(Collected data entries)
Content starts
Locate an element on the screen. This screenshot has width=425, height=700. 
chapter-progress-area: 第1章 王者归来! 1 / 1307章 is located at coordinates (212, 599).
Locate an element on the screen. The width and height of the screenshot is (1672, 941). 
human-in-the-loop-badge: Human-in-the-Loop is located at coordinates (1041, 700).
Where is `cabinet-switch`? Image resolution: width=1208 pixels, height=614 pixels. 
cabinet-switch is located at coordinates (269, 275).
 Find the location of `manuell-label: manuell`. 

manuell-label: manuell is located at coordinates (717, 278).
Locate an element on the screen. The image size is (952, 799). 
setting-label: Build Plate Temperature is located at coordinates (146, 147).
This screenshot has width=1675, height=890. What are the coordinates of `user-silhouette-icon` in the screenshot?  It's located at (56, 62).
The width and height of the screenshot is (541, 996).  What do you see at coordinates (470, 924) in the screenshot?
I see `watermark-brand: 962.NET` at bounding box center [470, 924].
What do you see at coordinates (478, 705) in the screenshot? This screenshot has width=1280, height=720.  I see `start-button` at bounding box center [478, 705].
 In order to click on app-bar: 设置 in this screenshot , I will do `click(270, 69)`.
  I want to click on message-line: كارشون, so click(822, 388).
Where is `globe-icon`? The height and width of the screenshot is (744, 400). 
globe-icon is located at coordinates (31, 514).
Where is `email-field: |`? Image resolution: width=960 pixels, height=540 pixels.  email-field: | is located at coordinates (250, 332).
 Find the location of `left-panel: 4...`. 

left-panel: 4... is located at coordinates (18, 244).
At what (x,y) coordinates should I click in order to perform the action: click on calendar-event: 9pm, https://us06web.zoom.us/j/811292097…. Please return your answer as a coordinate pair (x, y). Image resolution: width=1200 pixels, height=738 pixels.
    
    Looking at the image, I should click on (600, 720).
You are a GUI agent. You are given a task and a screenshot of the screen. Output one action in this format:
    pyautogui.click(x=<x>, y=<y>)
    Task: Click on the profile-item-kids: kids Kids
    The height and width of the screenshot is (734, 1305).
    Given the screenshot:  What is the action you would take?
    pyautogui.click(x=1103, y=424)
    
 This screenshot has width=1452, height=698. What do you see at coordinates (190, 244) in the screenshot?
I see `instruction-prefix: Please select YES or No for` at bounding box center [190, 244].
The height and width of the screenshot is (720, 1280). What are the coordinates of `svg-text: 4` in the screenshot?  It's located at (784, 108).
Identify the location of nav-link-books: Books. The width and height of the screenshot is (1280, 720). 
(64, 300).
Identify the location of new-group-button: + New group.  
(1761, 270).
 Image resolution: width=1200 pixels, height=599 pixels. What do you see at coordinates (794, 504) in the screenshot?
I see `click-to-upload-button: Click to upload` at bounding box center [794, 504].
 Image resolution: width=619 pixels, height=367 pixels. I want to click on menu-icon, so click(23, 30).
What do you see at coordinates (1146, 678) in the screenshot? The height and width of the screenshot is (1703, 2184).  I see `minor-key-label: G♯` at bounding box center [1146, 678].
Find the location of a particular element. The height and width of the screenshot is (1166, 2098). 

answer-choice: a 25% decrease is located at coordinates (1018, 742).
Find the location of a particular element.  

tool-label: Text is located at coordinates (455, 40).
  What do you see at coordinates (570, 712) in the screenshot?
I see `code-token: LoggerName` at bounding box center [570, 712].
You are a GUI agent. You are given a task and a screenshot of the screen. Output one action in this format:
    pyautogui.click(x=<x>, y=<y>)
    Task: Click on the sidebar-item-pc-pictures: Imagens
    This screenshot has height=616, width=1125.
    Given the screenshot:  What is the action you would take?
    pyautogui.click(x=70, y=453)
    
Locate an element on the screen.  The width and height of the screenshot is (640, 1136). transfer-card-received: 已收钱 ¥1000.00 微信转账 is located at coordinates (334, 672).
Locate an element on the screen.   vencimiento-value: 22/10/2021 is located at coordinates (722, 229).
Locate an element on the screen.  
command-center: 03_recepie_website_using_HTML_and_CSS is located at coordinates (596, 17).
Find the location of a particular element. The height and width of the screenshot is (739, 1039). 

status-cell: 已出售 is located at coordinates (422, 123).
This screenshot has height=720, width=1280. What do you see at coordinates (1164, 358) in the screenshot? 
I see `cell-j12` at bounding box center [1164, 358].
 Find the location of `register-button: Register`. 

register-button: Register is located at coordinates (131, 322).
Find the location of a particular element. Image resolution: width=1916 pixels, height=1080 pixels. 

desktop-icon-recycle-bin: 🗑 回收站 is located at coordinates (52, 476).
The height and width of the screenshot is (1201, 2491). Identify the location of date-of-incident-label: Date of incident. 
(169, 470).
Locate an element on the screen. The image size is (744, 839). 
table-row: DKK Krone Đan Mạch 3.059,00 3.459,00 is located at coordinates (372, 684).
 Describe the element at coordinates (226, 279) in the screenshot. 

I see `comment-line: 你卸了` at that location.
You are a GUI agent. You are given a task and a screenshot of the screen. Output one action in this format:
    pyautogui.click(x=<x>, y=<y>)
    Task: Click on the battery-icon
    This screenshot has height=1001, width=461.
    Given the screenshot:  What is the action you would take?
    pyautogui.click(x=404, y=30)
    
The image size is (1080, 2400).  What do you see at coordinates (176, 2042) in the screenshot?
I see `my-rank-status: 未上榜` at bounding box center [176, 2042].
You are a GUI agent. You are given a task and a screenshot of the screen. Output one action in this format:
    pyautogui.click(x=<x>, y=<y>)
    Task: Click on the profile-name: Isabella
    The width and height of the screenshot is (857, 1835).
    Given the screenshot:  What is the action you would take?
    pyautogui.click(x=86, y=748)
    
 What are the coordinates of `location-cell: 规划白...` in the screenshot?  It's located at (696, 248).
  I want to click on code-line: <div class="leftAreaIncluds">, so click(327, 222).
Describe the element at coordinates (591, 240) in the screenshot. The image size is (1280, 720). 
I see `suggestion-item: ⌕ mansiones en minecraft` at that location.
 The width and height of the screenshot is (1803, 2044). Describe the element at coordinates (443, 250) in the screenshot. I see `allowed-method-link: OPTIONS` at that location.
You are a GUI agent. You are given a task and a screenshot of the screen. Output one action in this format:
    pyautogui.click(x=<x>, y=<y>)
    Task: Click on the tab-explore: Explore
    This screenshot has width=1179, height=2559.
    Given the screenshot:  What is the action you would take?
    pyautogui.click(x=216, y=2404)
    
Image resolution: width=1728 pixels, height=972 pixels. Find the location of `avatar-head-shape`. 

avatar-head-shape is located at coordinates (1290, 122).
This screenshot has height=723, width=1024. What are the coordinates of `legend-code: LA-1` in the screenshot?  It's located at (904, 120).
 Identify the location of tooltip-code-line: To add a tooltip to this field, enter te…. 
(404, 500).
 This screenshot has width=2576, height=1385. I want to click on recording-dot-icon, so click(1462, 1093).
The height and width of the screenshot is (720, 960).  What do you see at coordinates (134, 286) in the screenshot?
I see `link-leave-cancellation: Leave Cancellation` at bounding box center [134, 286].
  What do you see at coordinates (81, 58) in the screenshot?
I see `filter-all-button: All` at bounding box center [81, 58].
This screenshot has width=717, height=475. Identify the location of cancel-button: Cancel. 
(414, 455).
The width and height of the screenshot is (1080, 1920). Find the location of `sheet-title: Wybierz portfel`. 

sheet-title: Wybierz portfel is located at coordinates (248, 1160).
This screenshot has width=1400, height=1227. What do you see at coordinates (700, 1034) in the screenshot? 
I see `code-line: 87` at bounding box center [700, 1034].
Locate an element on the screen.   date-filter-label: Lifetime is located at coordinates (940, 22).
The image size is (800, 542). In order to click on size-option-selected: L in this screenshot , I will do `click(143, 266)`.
Content ends
TASK STATEMENT: Give the records above again with "Locate an element on the screen" replaced by "Find an element on the screen" everywhere it occurs, changing nothing else.

WRITTEN RESPONSE:
Find an element on the screen. This screenshot has width=425, height=700. 
chapter-progress-area: 第1章 王者归来! 1 / 1307章 is located at coordinates (212, 599).
Find an element on the screen. The width and height of the screenshot is (1672, 941). 
human-in-the-loop-badge: Human-in-the-Loop is located at coordinates (1041, 700).
Where is `cabinet-switch`? Image resolution: width=1208 pixels, height=614 pixels. 
cabinet-switch is located at coordinates (269, 275).
 Find the location of `manuell-label: manuell`. 

manuell-label: manuell is located at coordinates (717, 278).
Find an element on the screen. The image size is (952, 799). 
setting-label: Build Plate Temperature is located at coordinates (146, 147).
This screenshot has width=1675, height=890. What are the coordinates of `user-silhouette-icon` in the screenshot?  It's located at (56, 62).
The width and height of the screenshot is (541, 996).  What do you see at coordinates (470, 924) in the screenshot?
I see `watermark-brand: 962.NET` at bounding box center [470, 924].
What do you see at coordinates (478, 705) in the screenshot? This screenshot has width=1280, height=720.  I see `start-button` at bounding box center [478, 705].
 In order to click on app-bar: 设置 in this screenshot , I will do `click(270, 69)`.
  I want to click on message-line: كارشون, so click(822, 388).
Where is `globe-icon`? The height and width of the screenshot is (744, 400). 
globe-icon is located at coordinates (31, 514).
Where is `email-field: |`? Image resolution: width=960 pixels, height=540 pixels.  email-field: | is located at coordinates (250, 332).
 Find the location of `left-panel: 4...`. 

left-panel: 4... is located at coordinates (18, 244).
At what (x,y) coordinates should I click in order to perform the action: click on calendar-event: 9pm, https://us06web.zoom.us/j/811292097…. Please return your answer as a coordinate pair (x, y). Image resolution: width=1200 pixels, height=738 pixels.
    
    Looking at the image, I should click on (600, 720).
You are a GUI agent. You are given a task and a screenshot of the screen. Output one action in this format:
    pyautogui.click(x=<x>, y=<y>)
    Task: Click on the profile-item-kids: kids Kids
    The height and width of the screenshot is (734, 1305).
    Given the screenshot:  What is the action you would take?
    pyautogui.click(x=1103, y=424)
    
 This screenshot has width=1452, height=698. What do you see at coordinates (190, 244) in the screenshot?
I see `instruction-prefix: Please select YES or No for` at bounding box center [190, 244].
The height and width of the screenshot is (720, 1280). What are the coordinates of `svg-text: 4` in the screenshot?  It's located at (784, 108).
Identify the location of nav-link-books: Books. The width and height of the screenshot is (1280, 720). 
(64, 300).
Identify the location of new-group-button: + New group.  
(1761, 270).
 Image resolution: width=1200 pixels, height=599 pixels. What do you see at coordinates (794, 504) in the screenshot?
I see `click-to-upload-button: Click to upload` at bounding box center [794, 504].
 Image resolution: width=619 pixels, height=367 pixels. I want to click on menu-icon, so click(23, 30).
What do you see at coordinates (1146, 678) in the screenshot? The height and width of the screenshot is (1703, 2184).  I see `minor-key-label: G♯` at bounding box center [1146, 678].
Find the location of a particular element. The height and width of the screenshot is (1166, 2098). 

answer-choice: a 25% decrease is located at coordinates (1018, 742).
Find the location of a particular element.  

tool-label: Text is located at coordinates (455, 40).
  What do you see at coordinates (570, 712) in the screenshot?
I see `code-token: LoggerName` at bounding box center [570, 712].
You are a GUI agent. You are given a task and a screenshot of the screen. Output one action in this format:
    pyautogui.click(x=<x>, y=<y>)
    Task: Click on the sidebar-item-pc-pictures: Imagens
    This screenshot has height=616, width=1125.
    Given the screenshot:  What is the action you would take?
    pyautogui.click(x=70, y=453)
    
Find an element on the screen.  The width and height of the screenshot is (640, 1136). transfer-card-received: 已收钱 ¥1000.00 微信转账 is located at coordinates (334, 672).
Find an element on the screen.   vencimiento-value: 22/10/2021 is located at coordinates (722, 229).
Find an element on the screen.  
command-center: 03_recepie_website_using_HTML_and_CSS is located at coordinates (596, 17).
Find the location of a particular element. The height and width of the screenshot is (739, 1039). 

status-cell: 已出售 is located at coordinates (422, 123).
This screenshot has height=720, width=1280. What do you see at coordinates (1164, 358) in the screenshot? 
I see `cell-j12` at bounding box center [1164, 358].
 Find the location of `register-button: Register`. 

register-button: Register is located at coordinates (131, 322).
Find the location of a particular element. Image resolution: width=1916 pixels, height=1080 pixels. 

desktop-icon-recycle-bin: 🗑 回收站 is located at coordinates (52, 476).
The height and width of the screenshot is (1201, 2491). Identify the location of date-of-incident-label: Date of incident. 
(169, 470).
Find an element on the screen. The image size is (744, 839). 
table-row: DKK Krone Đan Mạch 3.059,00 3.459,00 is located at coordinates (372, 684).
 Describe the element at coordinates (226, 279) in the screenshot. 

I see `comment-line: 你卸了` at that location.
You are a GUI agent. You are given a task and a screenshot of the screen. Output one action in this format:
    pyautogui.click(x=<x>, y=<y>)
    Task: Click on the battery-icon
    This screenshot has height=1001, width=461.
    Given the screenshot:  What is the action you would take?
    pyautogui.click(x=404, y=30)
    
The image size is (1080, 2400).  What do you see at coordinates (176, 2042) in the screenshot?
I see `my-rank-status: 未上榜` at bounding box center [176, 2042].
You are a GUI agent. You are given a task and a screenshot of the screen. Output one action in this format:
    pyautogui.click(x=<x>, y=<y>)
    Task: Click on the profile-name: Isabella
    The width and height of the screenshot is (857, 1835).
    Given the screenshot:  What is the action you would take?
    pyautogui.click(x=86, y=748)
    
 What are the coordinates of `location-cell: 规划白...` in the screenshot?  It's located at (696, 248).
  I want to click on code-line: <div class="leftAreaIncluds">, so click(327, 222).
Describe the element at coordinates (591, 240) in the screenshot. The image size is (1280, 720). 
I see `suggestion-item: ⌕ mansiones en minecraft` at that location.
 The width and height of the screenshot is (1803, 2044). Describe the element at coordinates (443, 250) in the screenshot. I see `allowed-method-link: OPTIONS` at that location.
You are a GUI agent. You are given a task and a screenshot of the screen. Output one action in this format:
    pyautogui.click(x=<x>, y=<y>)
    Task: Click on the tab-explore: Explore
    This screenshot has width=1179, height=2559.
    Given the screenshot:  What is the action you would take?
    pyautogui.click(x=216, y=2404)
    
Image resolution: width=1728 pixels, height=972 pixels. Find the location of `avatar-head-shape`. 

avatar-head-shape is located at coordinates (1290, 122).
This screenshot has height=723, width=1024. What are the coordinates of `legend-code: LA-1` in the screenshot?  It's located at (904, 120).
 Identify the location of tooltip-code-line: To add a tooltip to this field, enter te…. 
(404, 500).
 This screenshot has width=2576, height=1385. I want to click on recording-dot-icon, so click(1462, 1093).
The height and width of the screenshot is (720, 960).  What do you see at coordinates (134, 286) in the screenshot?
I see `link-leave-cancellation: Leave Cancellation` at bounding box center [134, 286].
  What do you see at coordinates (81, 58) in the screenshot?
I see `filter-all-button: All` at bounding box center [81, 58].
This screenshot has width=717, height=475. Identify the location of cancel-button: Cancel. 
(414, 455).
The width and height of the screenshot is (1080, 1920). Find the location of `sheet-title: Wybierz portfel`. 

sheet-title: Wybierz portfel is located at coordinates (248, 1160).
This screenshot has width=1400, height=1227. What do you see at coordinates (700, 1034) in the screenshot? 
I see `code-line: 87` at bounding box center [700, 1034].
Find an element on the screen.   date-filter-label: Lifetime is located at coordinates (940, 22).
The image size is (800, 542). In order to click on size-option-selected: L in this screenshot , I will do `click(143, 266)`.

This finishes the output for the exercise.